**TASK**
What is needed is every line from the one holding "Tap the iPhone Screen Repair ad text" to the last line of the data below, printed exactly and without pictures.

· · ·

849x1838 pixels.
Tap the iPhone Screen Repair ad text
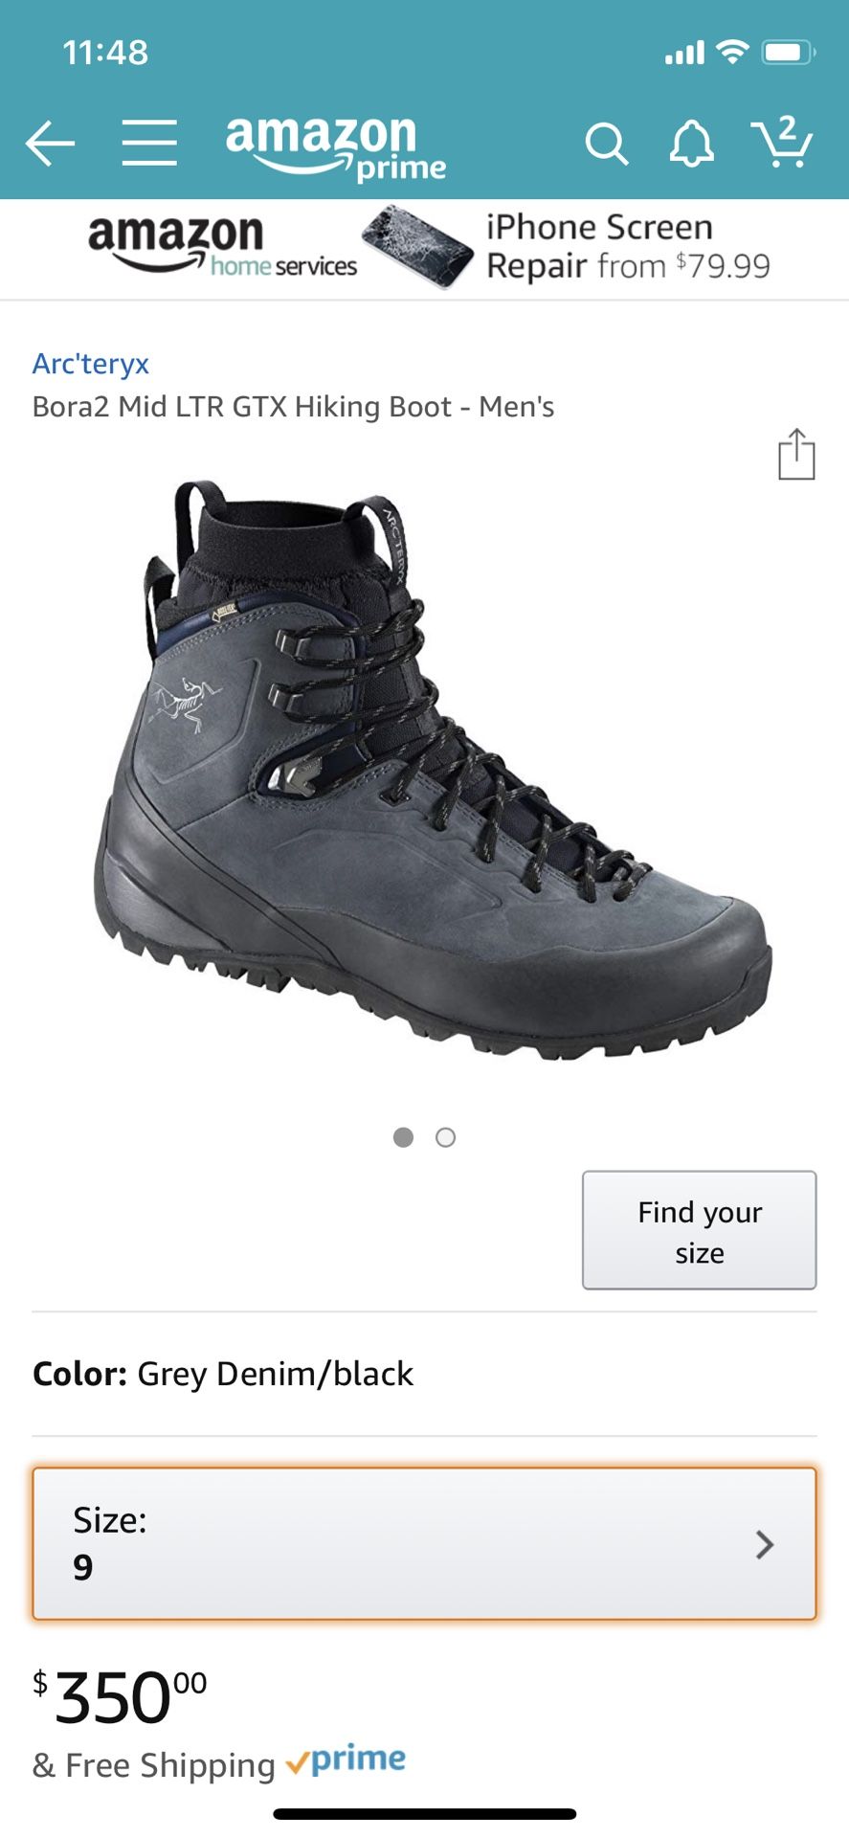click(628, 246)
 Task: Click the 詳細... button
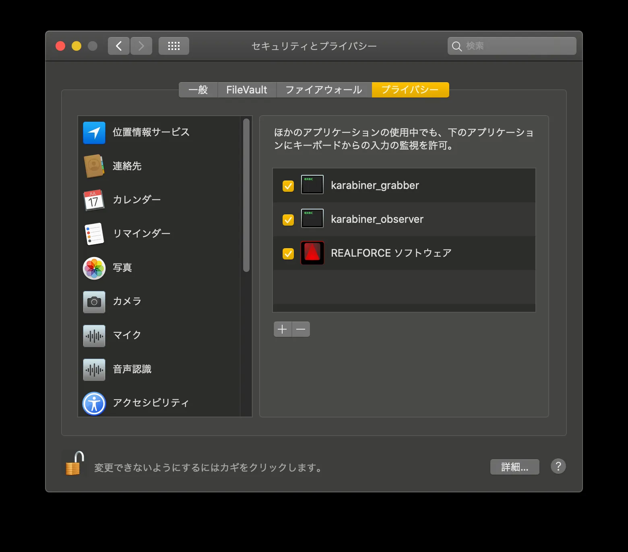[x=514, y=467]
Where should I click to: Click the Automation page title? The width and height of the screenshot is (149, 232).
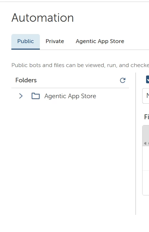pos(43,18)
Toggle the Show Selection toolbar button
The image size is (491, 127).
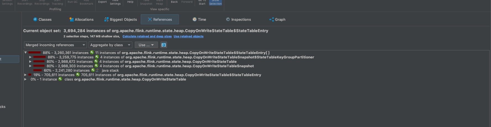coord(215,2)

· · ·

**EXERCISE RESPONSE**
Tap the iPhone Screen Repair ad text
click(628, 246)
 Task: Click the 詳細... button
[x=514, y=467]
Where should I click to: Click the Automation page title? The width and height of the screenshot is (149, 232).
pos(43,18)
Toggle the Show Selection toolbar button
The image size is (491, 127).
coord(215,2)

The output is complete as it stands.